Wednesday, September 10, 2014

Consensus is the lowest bar

Consensus and collaboration are two words often used interchangeably. However, they are two separate approaches to planning.

Often, folks who defer mainly to consensus are afraid to be a bit controversial or are not sure if they own the final decision. And it's much easier to feel the love if you can get everyone to agree.

But consensus can mean we don't take as many risks. It can set a lower bar.

Collaborate always. Everyone who has a stake in the outcome should feed into a decision. However, the party responsible should take the ultimate ownership of the final direction/decision.


Wednesday, September 3, 2014

Questions to ponder

In interviews, on panels and at cocktail receptions, weird and wonderful questions get posed. How would you answer some of these?

In your role, what techniques do you use to deal with change?

What advice can you give to others to break through the glass ceiling?

What do you find helps you to deal with work/life balance?

How important is a personal brand?  How do you develop yours?

Did you ever have to step down i.e. take a position of a lower level in order to step up?

What's the best interview question to ask as an interviewer and as an interviewee?

What's the biggest motivator for you today: money, recognition or challenge?

Is it important that leaders are subject matter experts in their fields? Why?

Monday, August 25, 2014

Mental holidays

Mental holidays are probably the most overlooked resource in the toolkit. Whether you take five minutes or 2 months (grin), it offers time to gain perspective, information, and rest.

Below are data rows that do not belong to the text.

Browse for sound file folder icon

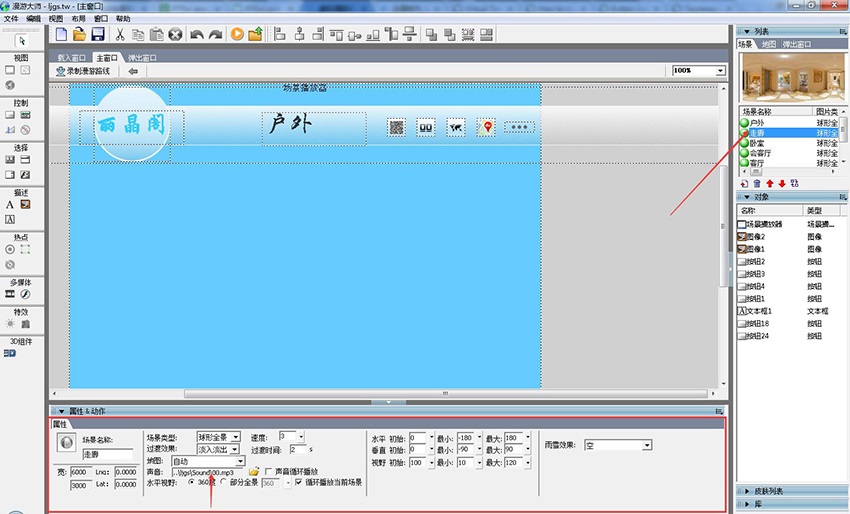click(x=254, y=471)
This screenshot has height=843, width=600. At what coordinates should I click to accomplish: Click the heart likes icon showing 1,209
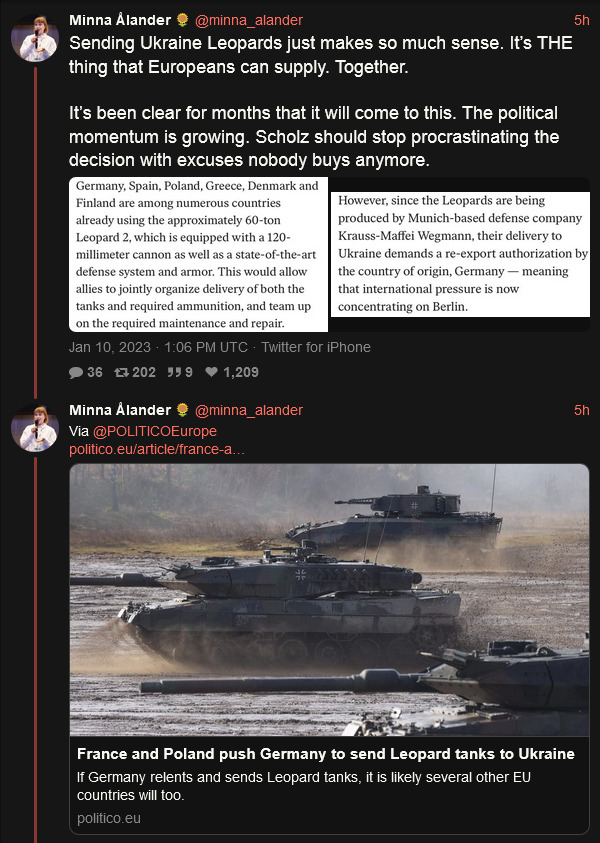pyautogui.click(x=212, y=372)
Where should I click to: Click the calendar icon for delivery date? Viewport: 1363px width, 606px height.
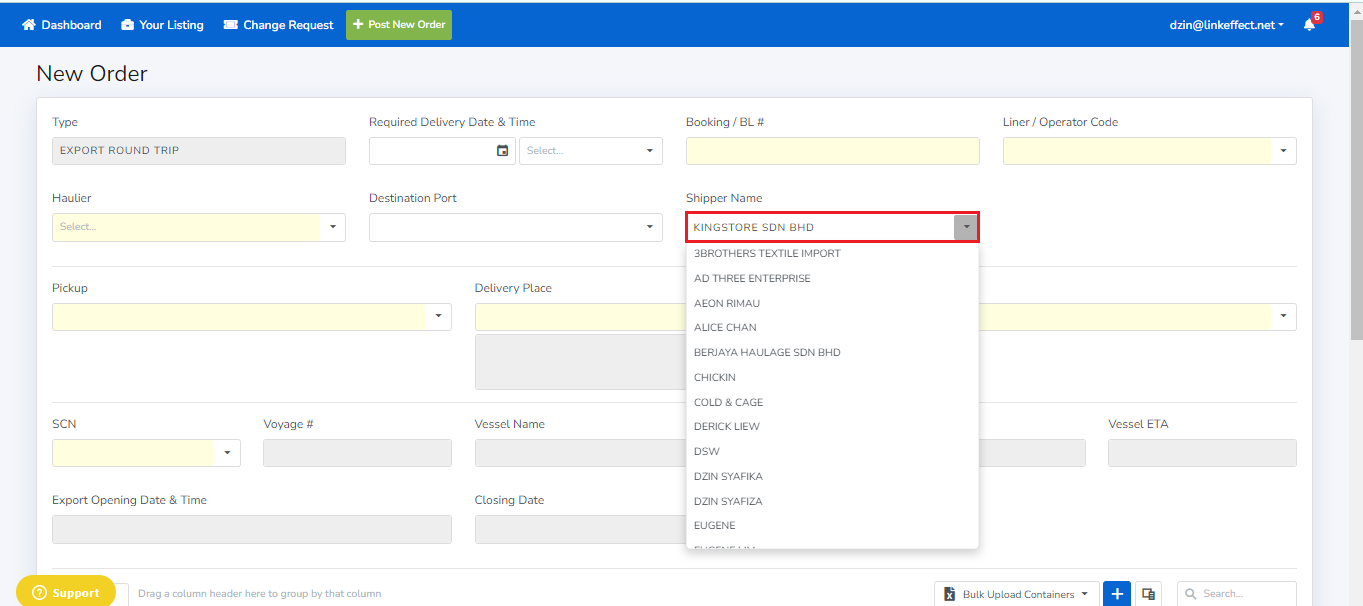(x=502, y=151)
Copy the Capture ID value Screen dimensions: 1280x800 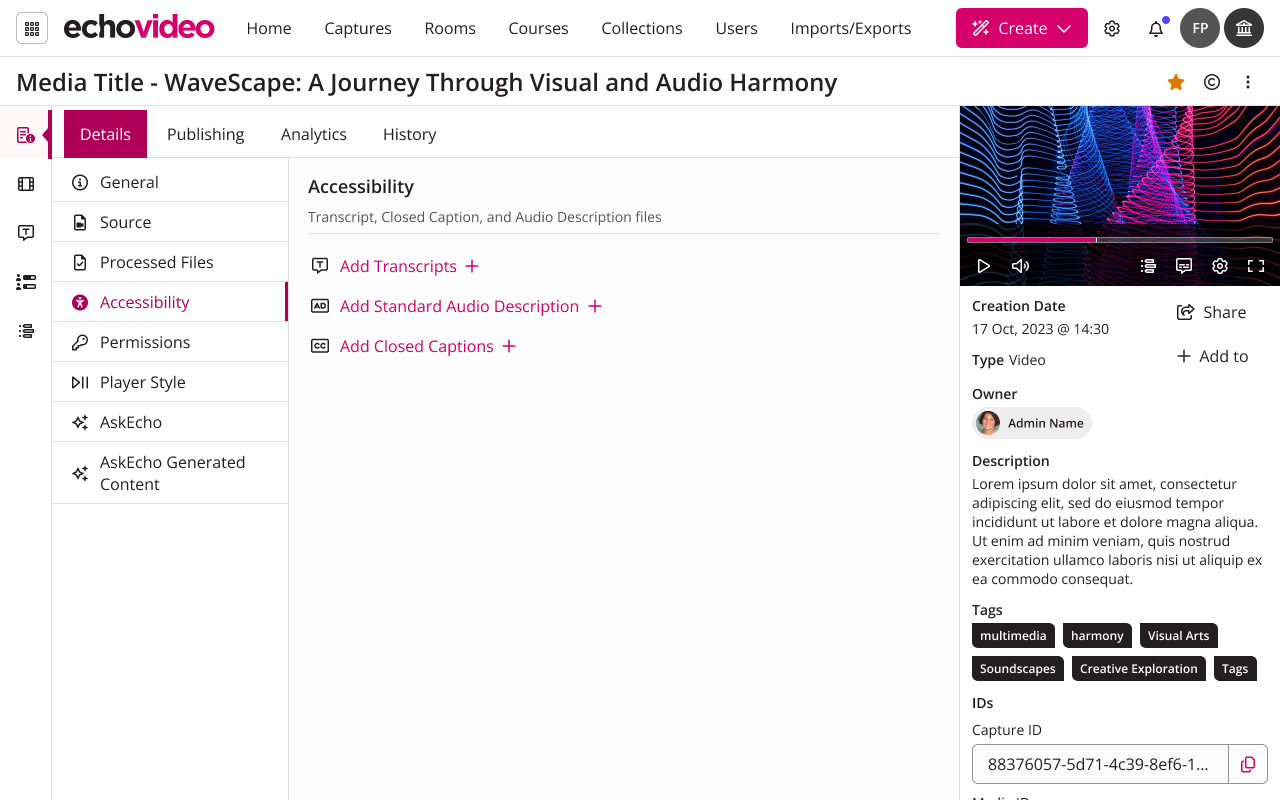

It's a great coaching and mentoring technique that should be discussed more often. 

Mentally stopping… to think about nothing, think about a problem, walk, sing, meditate… gives us the ability to see things from a fresh perspective. There is a lot of research that points to the need to let our unconscious mind sift through the great library we mentally store and let ideas surface. If you've ever forgotten a name or an idea and said "Just give me a second; it'll come to me!" then you know how this process can't always be forced through willpower and concerted effort.

Peter Bregman wrote a great post on HBR "The Best Way to Use the Last Five Minutes of Your Day" a few years ago. Though taking five minutes at any time can sometimes be more productive than continuing to run at the pace we seem to follow during the days.

A mental holiday can also mean deferring a decision or discussion to allow emotions to settle. It can mean allowing ours team to take on extra ownership without having us peer over their shoulders.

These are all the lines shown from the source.